Sebastian Vettel and Mark Webber dominated second practice at Suzuka as Red Bull marked themselves out as the team to beat in Sunday's Japanese Grand Prix.
Vettel won this race from pole position last year and is on target to repeat that feat again after following up his fastest time in opening practice with the benchmark time of one minute 31.465 seconds in session two.
Championship leader Webber, who enjoys a 21-point cushion over his team-mate in the drivers' standings, finished 0.395secs down, with Enstone-based Renault F1 team driver Robert Kubica taking third.
The session was a frustrating one for McLaren's Lewis Hamilton, who was forced to sit out all but the final ten minutes as his team repaired his damaged car.
Hamilton's Suzuka weekend was just 44 minutes old when he sustained major damage to the front end of his car in a shunt at the Degner Curve in opening practice.
Entering the second part of Degner, Hamilton ran wide on the kerb before taking to the gravel and crunching heavily into the tyre barrier, removing his left-front wheel.

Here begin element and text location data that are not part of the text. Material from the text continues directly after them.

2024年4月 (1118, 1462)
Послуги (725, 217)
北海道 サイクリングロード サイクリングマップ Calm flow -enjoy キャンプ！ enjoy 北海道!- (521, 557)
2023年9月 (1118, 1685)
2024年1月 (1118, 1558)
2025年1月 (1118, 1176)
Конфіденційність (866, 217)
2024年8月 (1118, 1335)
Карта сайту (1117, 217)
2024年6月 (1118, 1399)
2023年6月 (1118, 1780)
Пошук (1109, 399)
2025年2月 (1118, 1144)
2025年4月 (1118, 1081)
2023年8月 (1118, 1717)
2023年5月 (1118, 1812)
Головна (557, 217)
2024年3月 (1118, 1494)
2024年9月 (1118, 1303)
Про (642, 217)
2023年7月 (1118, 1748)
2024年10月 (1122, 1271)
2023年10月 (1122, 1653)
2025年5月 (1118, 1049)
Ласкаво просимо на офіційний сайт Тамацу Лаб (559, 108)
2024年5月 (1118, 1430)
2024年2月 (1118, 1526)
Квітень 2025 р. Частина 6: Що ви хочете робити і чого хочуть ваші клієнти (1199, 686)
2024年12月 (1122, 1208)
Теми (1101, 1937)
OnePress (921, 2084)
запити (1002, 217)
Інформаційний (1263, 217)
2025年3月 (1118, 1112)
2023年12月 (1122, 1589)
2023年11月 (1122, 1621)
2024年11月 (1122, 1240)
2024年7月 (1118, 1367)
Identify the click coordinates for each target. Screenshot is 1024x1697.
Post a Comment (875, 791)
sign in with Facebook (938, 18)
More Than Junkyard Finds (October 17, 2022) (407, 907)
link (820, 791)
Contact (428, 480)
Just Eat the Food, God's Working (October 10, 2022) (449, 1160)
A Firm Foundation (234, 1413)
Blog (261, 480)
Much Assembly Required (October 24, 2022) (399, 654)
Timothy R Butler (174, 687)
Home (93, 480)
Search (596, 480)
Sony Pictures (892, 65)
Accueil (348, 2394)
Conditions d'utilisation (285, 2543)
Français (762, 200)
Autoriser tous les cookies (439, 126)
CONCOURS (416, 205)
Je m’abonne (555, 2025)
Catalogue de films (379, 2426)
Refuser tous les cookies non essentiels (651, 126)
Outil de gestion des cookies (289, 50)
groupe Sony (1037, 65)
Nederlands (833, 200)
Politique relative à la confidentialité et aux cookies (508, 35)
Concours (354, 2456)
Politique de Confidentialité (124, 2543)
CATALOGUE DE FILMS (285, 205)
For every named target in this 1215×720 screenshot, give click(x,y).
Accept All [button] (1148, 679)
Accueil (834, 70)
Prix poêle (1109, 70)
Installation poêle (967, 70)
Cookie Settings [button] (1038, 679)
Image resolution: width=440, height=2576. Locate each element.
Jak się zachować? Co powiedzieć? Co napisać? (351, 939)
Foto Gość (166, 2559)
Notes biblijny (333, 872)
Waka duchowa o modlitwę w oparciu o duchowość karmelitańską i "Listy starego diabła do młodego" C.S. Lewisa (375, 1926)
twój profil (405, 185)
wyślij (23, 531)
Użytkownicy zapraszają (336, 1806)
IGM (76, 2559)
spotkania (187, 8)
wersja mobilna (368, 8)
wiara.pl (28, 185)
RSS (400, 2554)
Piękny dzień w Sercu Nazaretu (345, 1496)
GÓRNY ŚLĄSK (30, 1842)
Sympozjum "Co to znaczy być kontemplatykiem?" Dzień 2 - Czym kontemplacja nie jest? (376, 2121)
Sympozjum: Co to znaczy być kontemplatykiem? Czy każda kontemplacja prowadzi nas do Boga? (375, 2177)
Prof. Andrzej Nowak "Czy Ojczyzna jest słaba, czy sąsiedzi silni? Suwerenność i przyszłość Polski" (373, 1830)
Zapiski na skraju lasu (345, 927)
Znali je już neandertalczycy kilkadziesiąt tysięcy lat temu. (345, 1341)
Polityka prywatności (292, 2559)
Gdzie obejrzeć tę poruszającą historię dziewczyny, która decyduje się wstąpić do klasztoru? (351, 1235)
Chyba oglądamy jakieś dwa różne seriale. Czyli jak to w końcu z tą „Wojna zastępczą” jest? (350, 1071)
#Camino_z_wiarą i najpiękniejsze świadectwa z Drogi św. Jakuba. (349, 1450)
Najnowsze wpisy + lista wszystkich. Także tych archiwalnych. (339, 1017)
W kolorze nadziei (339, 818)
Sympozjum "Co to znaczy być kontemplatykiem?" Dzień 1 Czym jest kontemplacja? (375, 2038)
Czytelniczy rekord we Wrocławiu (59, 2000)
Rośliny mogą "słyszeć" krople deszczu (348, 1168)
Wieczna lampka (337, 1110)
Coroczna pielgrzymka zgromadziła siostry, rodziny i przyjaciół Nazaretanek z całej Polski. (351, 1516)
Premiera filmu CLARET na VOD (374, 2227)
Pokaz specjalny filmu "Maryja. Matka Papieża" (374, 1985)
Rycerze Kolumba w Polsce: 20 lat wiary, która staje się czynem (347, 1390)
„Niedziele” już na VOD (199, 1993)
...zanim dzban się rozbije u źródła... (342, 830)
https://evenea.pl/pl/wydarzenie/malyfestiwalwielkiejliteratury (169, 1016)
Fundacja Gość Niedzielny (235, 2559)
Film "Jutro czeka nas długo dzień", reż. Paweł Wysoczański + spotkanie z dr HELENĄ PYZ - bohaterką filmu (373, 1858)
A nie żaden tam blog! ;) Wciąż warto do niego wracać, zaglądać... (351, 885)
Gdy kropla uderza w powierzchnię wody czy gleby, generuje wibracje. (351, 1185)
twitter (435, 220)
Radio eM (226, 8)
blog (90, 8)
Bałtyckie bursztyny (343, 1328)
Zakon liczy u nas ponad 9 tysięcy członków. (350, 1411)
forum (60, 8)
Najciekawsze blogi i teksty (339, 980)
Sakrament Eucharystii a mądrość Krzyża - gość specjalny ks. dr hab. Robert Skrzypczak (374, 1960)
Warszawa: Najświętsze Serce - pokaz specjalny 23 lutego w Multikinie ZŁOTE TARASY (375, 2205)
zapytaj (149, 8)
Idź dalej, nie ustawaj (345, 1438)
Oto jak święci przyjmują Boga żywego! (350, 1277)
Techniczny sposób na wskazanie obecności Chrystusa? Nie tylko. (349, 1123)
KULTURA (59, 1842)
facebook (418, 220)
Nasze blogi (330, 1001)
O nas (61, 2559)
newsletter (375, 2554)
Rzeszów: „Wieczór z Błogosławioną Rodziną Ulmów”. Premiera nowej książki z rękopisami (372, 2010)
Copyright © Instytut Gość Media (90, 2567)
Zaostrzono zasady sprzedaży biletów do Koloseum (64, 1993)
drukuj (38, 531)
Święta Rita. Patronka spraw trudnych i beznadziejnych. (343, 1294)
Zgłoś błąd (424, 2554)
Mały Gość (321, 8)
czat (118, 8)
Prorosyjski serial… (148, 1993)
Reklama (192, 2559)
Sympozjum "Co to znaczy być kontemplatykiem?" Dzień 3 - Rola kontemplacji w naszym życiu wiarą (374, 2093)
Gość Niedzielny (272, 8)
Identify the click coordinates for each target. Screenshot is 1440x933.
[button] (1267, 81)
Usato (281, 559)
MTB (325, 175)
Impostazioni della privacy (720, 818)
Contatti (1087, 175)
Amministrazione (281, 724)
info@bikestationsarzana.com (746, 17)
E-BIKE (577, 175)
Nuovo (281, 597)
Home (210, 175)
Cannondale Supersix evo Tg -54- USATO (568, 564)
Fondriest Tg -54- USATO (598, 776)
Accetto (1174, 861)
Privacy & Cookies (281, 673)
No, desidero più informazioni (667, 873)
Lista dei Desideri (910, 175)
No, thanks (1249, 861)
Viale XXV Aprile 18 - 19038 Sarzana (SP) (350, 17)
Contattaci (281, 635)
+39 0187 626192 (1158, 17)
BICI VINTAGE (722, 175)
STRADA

The error was Hamilton's third in as many races following on from his costly retirements in Italy and Singapore.
His mechanics worked frantically on the rebuild but could only get the car running in time for the last knockings of the second session, and the Briton has it all to do if he hopes to claw back to something approaching the pace of the Red Bulls.
Hamilton's late cameo brought him eight further laps of running to go with the nine he managed in session one, although his best time of 1.33.481 was over two seconds shy of Vettel.
The Ferraris of Fernando Alonso and Felipe Massa were much improved from this morning, as was Hamilton's team-mate Jenson Button, who also suffered a hairy moment at Degner in practice one but emerged unscathed.
Alonso, who has won the past two grands prix to sit second in the drivers' standings, 11 points down on Webber, posted a time just under nine-tenths slower than Vettel on his way to fourth, while Massa was one-tenth and one place further back.
Button's sixth place represented an improvement on his first practice time, but with over a second to make up on the Red Bulls, he - and indeed Hamilton and Alonso - may need rely on tomorrow's forecast heavy rainfall to bridge the significant gap.
Webber, Alonso, Hamilton, Vettel and Button are all separated by just 25 points - one race win - heading into the final four races of the season.
Kubica's run to third place, 0.735secs down on Vettel, came despite an early spin while negotiating the esses section, while the Pole's Renault team-mate Vitaly Petrov was an impressive seventh.
Michael Schumacher, a six-time winner at Suzuka, was another victim of the Degner Curve, running wide there but recovering on his way to eighth place, ahead of Silverstone-based Force India team driver Adrian Sutil and the Grove-built Williams of Nico Hulkenberg.